The Roberts Court legalized coordinated political bribery for the highest bidder.

Justice Brett Kavanaugh’s majority opinion in NRSC v. FEC overturns the 1974 federal limits on coordinated spending between political parties and their candidates, the last structural wall between a candidate’s campaign apparatus and a party’s donor network. The steel-man for this holding rests on a straightforward First Amendment premise: political parties are the primary vehicles of collective political speech, and limiting their ability to coordinate expenditures with their own nominees stifles that speech. As Kavanaugh writes, for nearly 200 years after the ratification of the First Amendment, parties spent freely in coordination with candidates. The majority concludes that the only legitimate governmental interest in restricting campaign finance is preventing explicit quid pro quo corruption, and that the existing architecture of disclosure requirements and earmarking restrictions serves as wholly adequate prophylaxis. The 1974 limits, Kavanaugh observes, “preclude parties from amplifying the voice of their adherents” and inflict a “stifling effect on the ability of the party to do what it exists to do.” The framing of limits as constraints on party speech is the framing of an industry that has captured the Court.

The analytical work here is not in debating whether parties are weakened by spending caps. The work is recognizing NRSC as the latest load-bearing pillar in a sixteen-year regime project to redefine corruption out of constitutional existence. The Court did not arrive at this point through a sequence of unfortunate doctrinal blunders, as sympathetic editorial boards suggest when they lament the distinction Buckley v. Valeo (1976) drew between spending and contributions. The Court arrived here through the systematic, deliberate narrowing of what the Constitution permits Congress to prevent.

In Buckley, the Court upheld direct contribution limits because they targeted the cynical precursor of the explicit quid pro quo. In Citizens United v. FEC (2010), the Court struck independent expenditure limits by redefining corruption to require a direct exchange of dollars for official acts, dismissing the broader systemic capture of legislative priorities. In McCutcheon v. FEC (2014), the Court struck aggregate contribution limits and tightened the corruption definition toward the quid-pro-quo exchange model the majority now codifies. NRSC now removes the final structural wall. The doctrinal trajectory is not a sequence of accidents; it is a judicially managed deregulation of the political marketplace.

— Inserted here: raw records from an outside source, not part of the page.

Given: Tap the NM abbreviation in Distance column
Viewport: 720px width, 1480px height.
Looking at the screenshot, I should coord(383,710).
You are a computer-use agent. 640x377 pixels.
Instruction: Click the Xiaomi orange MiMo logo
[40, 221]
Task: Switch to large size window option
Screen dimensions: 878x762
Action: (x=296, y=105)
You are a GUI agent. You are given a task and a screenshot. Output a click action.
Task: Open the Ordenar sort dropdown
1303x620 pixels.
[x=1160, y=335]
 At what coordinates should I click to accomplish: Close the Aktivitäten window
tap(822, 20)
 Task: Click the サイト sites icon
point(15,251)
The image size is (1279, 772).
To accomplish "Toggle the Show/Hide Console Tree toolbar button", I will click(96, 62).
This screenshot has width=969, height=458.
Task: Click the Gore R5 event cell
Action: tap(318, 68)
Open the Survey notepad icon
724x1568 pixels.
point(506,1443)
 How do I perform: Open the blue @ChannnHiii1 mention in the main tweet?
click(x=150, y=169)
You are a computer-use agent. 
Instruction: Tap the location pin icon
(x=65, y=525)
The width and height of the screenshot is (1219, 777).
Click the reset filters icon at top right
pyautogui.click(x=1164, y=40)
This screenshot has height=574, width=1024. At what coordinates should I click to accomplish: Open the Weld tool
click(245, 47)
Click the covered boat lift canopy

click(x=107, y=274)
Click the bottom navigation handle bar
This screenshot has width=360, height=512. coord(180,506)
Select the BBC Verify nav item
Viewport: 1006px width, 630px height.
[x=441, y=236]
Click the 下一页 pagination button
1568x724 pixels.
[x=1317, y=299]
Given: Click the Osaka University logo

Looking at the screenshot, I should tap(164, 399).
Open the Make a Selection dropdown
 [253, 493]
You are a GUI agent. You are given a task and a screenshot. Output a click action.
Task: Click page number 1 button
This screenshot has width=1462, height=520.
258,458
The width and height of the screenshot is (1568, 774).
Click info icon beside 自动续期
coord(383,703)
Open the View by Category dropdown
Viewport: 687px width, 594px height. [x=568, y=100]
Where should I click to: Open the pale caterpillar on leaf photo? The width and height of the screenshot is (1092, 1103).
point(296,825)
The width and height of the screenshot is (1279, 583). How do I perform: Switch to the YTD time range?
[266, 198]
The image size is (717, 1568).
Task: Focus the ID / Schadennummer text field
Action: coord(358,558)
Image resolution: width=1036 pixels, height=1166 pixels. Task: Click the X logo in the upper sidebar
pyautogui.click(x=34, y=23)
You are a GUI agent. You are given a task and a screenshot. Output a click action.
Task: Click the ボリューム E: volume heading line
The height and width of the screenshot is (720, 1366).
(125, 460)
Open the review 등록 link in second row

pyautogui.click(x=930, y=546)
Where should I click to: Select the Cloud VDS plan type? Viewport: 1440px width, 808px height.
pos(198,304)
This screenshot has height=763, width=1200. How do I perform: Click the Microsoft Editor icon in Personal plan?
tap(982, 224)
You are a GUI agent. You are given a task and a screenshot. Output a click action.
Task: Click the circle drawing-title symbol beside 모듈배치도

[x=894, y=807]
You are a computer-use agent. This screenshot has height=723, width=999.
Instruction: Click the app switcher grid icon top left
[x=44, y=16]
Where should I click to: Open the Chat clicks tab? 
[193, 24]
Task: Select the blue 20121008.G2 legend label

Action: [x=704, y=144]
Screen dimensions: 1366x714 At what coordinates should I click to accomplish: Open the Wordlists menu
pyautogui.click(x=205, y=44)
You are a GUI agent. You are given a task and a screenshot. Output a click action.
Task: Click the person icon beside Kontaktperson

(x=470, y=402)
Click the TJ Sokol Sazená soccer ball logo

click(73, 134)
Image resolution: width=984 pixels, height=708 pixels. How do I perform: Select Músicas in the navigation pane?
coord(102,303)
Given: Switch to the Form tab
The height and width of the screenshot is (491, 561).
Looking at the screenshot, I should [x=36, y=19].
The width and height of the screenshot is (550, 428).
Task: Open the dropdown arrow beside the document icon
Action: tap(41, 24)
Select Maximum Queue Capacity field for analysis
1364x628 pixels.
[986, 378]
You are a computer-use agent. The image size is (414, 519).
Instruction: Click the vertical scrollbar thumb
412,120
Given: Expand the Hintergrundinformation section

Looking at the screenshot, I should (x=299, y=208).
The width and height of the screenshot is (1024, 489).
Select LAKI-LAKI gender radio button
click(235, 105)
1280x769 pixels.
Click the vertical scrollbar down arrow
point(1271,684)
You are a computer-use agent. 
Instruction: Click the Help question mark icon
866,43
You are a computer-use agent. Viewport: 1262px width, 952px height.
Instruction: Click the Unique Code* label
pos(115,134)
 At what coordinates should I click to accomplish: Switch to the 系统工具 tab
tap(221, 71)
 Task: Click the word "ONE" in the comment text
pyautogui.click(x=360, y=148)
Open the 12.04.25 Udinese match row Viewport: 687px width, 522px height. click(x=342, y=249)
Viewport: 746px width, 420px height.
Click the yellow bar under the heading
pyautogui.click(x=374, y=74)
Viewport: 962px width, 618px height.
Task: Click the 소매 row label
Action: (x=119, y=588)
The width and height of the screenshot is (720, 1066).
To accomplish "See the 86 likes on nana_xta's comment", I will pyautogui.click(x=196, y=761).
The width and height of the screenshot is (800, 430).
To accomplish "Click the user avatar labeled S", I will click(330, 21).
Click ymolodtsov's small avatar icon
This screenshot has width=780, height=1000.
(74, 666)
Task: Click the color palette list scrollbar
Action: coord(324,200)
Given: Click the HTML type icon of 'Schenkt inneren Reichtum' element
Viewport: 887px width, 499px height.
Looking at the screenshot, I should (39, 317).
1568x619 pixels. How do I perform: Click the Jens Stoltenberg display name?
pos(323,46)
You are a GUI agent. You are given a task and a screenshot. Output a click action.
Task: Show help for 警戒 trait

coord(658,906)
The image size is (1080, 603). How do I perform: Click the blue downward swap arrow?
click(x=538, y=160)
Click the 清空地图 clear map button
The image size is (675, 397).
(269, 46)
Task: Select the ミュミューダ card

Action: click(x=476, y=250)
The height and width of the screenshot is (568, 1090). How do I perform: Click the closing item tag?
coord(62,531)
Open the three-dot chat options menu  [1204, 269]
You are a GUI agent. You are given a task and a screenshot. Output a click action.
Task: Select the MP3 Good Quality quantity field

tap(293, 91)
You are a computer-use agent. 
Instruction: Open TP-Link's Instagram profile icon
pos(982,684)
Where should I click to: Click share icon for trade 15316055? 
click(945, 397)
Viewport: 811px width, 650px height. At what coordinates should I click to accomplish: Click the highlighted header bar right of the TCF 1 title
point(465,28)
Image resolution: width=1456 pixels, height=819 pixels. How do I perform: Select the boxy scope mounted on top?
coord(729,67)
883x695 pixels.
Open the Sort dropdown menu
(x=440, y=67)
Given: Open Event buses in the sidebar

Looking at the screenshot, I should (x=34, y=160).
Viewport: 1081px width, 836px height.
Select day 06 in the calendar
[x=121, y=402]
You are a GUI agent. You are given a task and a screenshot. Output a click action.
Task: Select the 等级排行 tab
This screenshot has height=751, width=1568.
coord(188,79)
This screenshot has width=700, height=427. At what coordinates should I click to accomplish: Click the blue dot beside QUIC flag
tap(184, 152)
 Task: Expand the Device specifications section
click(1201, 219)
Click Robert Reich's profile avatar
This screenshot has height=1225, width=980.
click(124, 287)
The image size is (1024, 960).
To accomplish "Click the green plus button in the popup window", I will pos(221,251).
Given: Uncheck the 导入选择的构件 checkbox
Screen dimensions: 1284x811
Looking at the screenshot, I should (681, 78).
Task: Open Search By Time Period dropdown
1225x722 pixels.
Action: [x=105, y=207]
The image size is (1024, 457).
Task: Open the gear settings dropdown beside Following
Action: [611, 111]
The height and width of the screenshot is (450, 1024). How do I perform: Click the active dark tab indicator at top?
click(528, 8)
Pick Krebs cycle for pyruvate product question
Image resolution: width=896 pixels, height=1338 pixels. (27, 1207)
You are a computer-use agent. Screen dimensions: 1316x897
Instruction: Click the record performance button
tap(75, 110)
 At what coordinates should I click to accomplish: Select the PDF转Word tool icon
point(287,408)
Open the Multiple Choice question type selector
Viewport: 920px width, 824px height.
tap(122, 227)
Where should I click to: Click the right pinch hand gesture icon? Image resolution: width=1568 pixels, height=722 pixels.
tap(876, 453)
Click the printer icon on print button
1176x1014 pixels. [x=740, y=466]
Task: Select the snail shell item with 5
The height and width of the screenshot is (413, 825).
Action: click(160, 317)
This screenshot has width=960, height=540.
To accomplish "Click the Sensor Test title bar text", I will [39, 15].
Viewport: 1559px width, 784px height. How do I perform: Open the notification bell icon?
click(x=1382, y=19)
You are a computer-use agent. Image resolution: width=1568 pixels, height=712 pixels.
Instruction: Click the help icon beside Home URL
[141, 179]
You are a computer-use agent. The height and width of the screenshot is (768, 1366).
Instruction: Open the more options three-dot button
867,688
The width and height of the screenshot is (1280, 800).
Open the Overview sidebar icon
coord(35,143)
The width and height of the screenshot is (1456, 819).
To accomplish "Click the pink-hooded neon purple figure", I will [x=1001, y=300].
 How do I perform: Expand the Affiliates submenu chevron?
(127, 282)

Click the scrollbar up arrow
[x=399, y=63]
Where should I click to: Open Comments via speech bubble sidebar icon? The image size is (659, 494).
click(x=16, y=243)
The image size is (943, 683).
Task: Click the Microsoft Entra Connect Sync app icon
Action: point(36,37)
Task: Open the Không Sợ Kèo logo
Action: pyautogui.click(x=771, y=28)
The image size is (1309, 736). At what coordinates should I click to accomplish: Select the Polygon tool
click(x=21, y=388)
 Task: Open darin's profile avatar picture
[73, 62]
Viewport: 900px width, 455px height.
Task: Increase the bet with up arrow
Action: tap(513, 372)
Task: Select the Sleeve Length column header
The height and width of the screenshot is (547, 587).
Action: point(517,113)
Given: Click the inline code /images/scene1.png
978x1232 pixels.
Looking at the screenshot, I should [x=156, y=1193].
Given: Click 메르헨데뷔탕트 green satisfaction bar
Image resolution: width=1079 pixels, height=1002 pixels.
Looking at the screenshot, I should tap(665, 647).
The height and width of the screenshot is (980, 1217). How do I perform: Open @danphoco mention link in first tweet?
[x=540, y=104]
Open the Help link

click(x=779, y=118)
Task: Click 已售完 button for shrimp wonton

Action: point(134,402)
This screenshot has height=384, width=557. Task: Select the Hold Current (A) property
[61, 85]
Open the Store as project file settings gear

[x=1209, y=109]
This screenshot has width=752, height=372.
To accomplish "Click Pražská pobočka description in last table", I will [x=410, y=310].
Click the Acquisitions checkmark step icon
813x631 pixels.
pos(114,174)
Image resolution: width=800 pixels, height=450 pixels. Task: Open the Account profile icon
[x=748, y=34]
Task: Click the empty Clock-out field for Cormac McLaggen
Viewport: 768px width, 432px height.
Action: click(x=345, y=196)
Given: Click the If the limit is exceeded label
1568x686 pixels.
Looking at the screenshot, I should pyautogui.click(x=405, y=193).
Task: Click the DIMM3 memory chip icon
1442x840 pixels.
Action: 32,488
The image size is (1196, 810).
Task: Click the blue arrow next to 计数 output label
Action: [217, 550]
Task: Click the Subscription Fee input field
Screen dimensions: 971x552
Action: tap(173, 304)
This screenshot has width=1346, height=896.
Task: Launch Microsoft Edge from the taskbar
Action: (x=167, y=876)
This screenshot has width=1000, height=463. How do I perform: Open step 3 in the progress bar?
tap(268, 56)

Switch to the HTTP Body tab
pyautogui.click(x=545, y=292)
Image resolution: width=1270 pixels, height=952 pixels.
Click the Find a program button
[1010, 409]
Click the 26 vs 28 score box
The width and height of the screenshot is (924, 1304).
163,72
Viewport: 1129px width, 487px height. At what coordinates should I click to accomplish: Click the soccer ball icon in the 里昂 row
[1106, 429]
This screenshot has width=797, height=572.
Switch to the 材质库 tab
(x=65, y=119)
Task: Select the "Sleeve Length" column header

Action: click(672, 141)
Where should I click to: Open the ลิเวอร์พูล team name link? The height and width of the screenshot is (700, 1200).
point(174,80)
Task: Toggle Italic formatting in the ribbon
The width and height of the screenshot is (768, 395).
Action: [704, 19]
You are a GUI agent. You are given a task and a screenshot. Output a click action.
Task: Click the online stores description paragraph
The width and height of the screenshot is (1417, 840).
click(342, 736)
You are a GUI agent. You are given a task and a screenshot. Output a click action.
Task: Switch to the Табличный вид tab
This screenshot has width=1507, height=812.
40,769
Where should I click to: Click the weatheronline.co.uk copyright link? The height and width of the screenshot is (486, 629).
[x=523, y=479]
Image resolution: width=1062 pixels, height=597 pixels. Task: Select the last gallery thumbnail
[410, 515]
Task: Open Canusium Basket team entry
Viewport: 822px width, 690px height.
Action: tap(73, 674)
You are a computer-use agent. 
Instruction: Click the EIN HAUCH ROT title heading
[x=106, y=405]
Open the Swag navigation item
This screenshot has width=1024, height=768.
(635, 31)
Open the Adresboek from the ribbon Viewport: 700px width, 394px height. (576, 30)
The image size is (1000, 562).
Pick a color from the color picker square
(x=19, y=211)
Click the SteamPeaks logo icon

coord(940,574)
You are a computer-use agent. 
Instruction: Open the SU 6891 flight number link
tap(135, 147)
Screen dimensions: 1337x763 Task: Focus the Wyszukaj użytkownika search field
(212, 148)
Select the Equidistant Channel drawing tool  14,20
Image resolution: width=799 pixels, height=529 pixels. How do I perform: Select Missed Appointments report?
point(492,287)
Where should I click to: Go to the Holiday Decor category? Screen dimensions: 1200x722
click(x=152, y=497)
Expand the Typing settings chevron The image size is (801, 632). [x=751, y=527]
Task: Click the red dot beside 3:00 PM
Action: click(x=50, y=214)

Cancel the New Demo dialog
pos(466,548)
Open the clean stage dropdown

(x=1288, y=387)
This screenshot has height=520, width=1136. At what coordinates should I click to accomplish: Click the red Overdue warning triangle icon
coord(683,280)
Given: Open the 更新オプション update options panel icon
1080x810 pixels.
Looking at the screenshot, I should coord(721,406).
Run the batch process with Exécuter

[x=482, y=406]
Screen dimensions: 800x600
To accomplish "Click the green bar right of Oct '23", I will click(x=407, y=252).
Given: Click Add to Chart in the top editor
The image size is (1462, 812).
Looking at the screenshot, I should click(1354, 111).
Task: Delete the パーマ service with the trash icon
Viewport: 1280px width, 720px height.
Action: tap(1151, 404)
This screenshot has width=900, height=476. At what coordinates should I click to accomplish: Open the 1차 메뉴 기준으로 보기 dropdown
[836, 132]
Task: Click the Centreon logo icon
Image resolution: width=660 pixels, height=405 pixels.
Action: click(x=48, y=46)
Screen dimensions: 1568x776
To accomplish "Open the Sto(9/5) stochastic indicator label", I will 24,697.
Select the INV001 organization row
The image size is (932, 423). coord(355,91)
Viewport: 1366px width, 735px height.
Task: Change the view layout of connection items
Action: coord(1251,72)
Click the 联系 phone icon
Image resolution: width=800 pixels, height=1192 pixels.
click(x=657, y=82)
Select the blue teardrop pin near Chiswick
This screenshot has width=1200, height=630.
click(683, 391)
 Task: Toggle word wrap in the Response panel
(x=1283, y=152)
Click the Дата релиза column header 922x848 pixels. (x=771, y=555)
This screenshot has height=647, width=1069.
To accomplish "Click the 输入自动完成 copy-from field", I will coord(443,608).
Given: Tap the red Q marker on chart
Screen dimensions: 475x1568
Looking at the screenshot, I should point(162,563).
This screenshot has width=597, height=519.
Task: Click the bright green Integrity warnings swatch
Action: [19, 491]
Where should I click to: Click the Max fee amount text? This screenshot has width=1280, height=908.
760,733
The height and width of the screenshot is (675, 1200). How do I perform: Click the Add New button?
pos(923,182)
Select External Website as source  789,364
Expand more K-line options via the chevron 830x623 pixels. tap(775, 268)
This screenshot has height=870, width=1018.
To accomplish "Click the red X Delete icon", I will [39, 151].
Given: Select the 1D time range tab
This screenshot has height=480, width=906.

Kavanaugh’s historical claim, that parties spent freely for nearly 200 years before 1974, functions as a history-and-tradition anchor that deliberately omits the subsequent century of anti-corruption jurisprudence recognizing the difference between independent political advocacy and coordinated treasury access. It is a history of unconstrained wealth capture that Congress moved to correct after Watergate, when it tried to “purge money from politics” through the 1974 statute the Court has now gutted. The 1974 limits were not a congressional panic. They were a legislative response to documented systemic capture that the Court has spent fifty years dismantling.

Kavanaugh dismisses the remaining architecture of campaign finance law as regulatory overkill. He lists contribution limits to candidates, disclosure requirements, and restrictions on earmarked contributions, observing that prophylaxis upon prophylaxis upon prophylaxis already serves to prevent explicit dollar-for-vote exchanges. He treats the cumulative structure as a redundancy. The structure is what remains of the anti-corruption framework. The “prophylaxis” framing is the rationale for dismantling the framework one rule at a time.

Justice Elena Kagan’s dissent argues that the ruling creates “a legal regime increasingly unable to stop political corruption, and thus to preserve our institutions’ democratic legitimacy.” The three liberal Justices accuse the majority of jettisoning “a rule needed to protect our democracy’s integrity.” They are describing the operative reality. The majority has defined corruption down to explicit dollar-for-vote exchanges and is now using that cramped definition to strike every remaining safeguard that stands between American politics and the donor class. Democrats will be captured as completely as Republicans.

The holding exposes the internal contradiction of Buckley. The architecture is now complete. The line that kept the corruption-prevention rationale alive, the line the Court itself drew in 1976, is the line the Court has now methodically eliminated. Without it, every safeguard falls. The next case challenging direct contribution limits will not require new doctrine; it requires only the mechanical application of the speech-is-speech equivalence NRSC codified today, leaving the federal legislature with no constitutional mechanism to prevent the purchase of coordinated political access.